▸ **PROVIDED TEXT**
□ □ □

A couple of sample runs:

c:\test>junk34 term
Header 3
just some junk
just some junk
just some junk
this is a term
just some junk
just some junk

c:\test>junk34 different
Header 5
just some junk
just some junk
a different term
just some junk
just some junk
just some junk
[download]

Note that this stops looking the first time it matches the term. To display all sections containing the term, just delete the last statement.

Update: Searching for 5000 "matches" in an array of 10000 headers took this program 3 seconds:

use Modern::Perl;

use Search::Binary;

#fake lists of headers and matches
my @headers = map {state $header; $header += int(rand(10)) + 1} (1 .. 
+10000);
my @matches = map {int(rand($headers[-1])+1)} (1 .. 5000);

my $min = 0;
my $max = @headers - 1;

my $read = sub {
    my ($handle, $val, $position) = @_;
    state $last_position;
    if ($position) {
        $last_position = $position;
        return $val <=> $headers[$position], $position;
    }
    else {
        $last_position++;
        return $val <=> $headers[$last_position], $last_position;
    }
};

my $start_time = time;
for my $match (@matches) {
    my $pos = binary_search($min, $max, $match, $read, undef, 10);
    $pos++ if $headers[$pos] == $match;
    say "$match is between $headers[$pos - 1] and $headers[$pos] (posi
+tion: $pos)";
}
say "That took me ", time - $start_time, " seconds.";
[download]

What I am trying to do is leverage the speed of grep to complete the task. The data files are huge and I have found that grep is significantly faster than even running the files through an empty Perl loop.

The fastest current implementation I have found is using grep with the context (50) option to get 50 lines around the match, then use a loop in Perl just as you have shown to parse that data. I was wondering if this line idea might even be faster and more efficient, if I can only find a better way to get the line numbers of headers around the match.

Yes here is the benchmark that I ran. Fixed string grep is crazy fast. This is run on a 500MB file.

□ □ □

▸ **WHAT YOU ARE ASKED TO DO**
Answer these questions from the forum thread:
(a) How long did the program take to search for 5000 "matches" in an array of 10000 headers?
(b) How many lines of context does the fastest current implementation ask grep for around the match?
(c) How large was the file the benchmark was run on?
The data that comes next is separate material and has no connection to the forum thread.

□ □ □

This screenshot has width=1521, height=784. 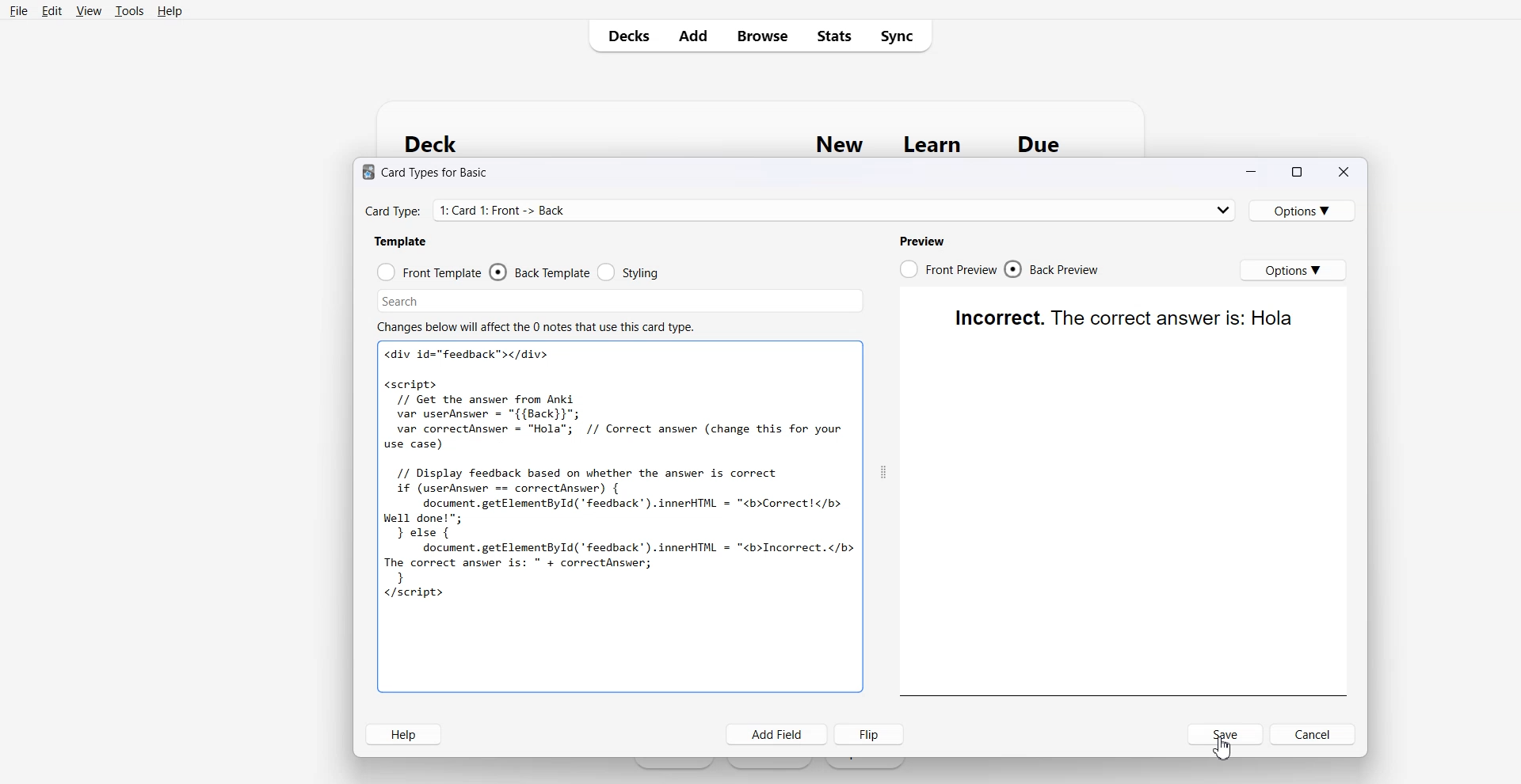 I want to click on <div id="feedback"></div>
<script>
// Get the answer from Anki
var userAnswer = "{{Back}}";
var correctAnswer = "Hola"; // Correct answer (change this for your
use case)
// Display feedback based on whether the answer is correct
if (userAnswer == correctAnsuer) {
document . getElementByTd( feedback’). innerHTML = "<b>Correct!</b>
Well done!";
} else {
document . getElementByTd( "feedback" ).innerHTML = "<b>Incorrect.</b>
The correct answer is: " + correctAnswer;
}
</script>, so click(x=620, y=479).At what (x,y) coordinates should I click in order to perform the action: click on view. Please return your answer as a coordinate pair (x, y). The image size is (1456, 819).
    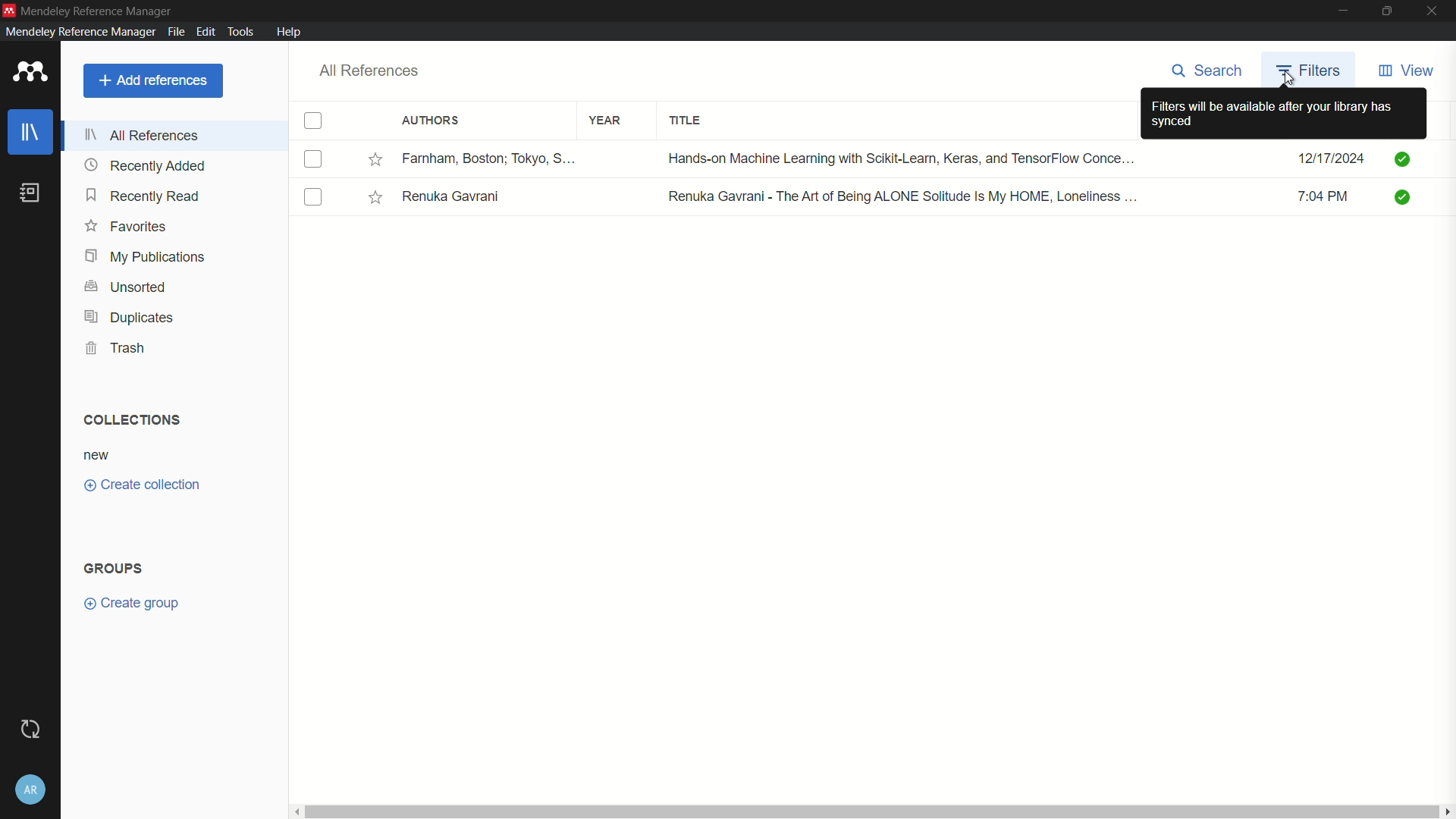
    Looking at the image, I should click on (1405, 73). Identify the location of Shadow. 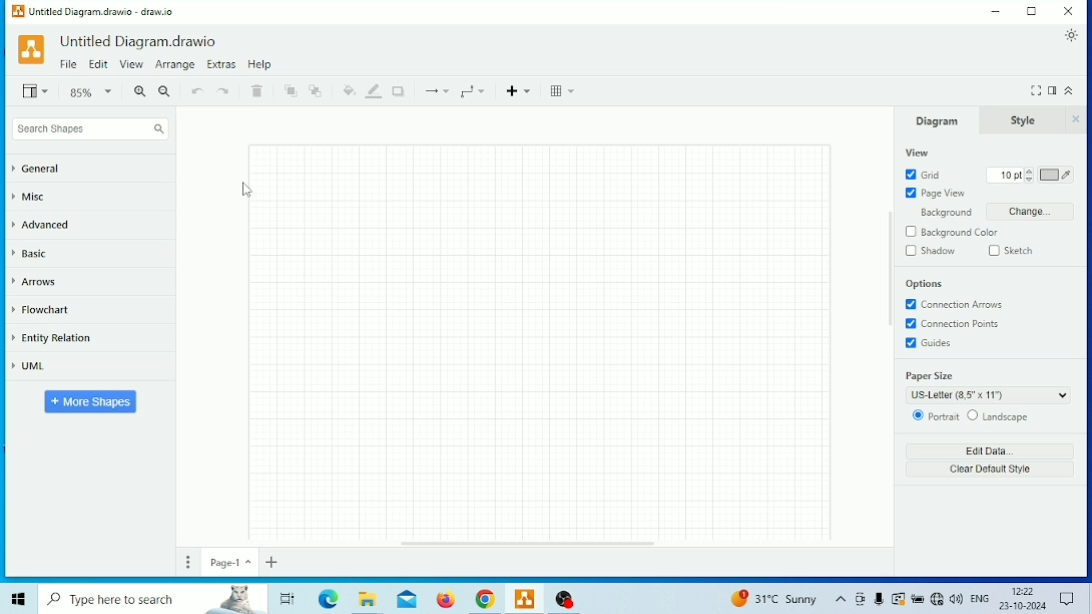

□ □ □

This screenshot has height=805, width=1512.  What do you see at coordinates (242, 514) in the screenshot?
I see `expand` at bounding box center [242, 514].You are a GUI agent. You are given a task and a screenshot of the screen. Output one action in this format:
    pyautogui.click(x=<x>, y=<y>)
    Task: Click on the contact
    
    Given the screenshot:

□ □ □

▸ **RESPONSE**
(a) 3 seconds.
(b) 50 lines.
(c) 500MB.